ASSIGNMENT »
Restate each entry below word for word, without skipping any.
•••
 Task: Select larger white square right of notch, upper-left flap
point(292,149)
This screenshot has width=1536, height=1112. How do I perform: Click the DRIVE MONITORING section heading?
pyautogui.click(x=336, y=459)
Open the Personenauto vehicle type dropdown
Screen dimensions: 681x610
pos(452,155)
•••
EXERCISE OUTPUT »
 Task: Select larger white square right of notch, upper-left flap
point(292,149)
This screenshot has width=1536, height=1112. How do I perform: Click the DRIVE MONITORING section heading?
pyautogui.click(x=336, y=459)
Open the Personenauto vehicle type dropdown
Screen dimensions: 681x610
pos(452,155)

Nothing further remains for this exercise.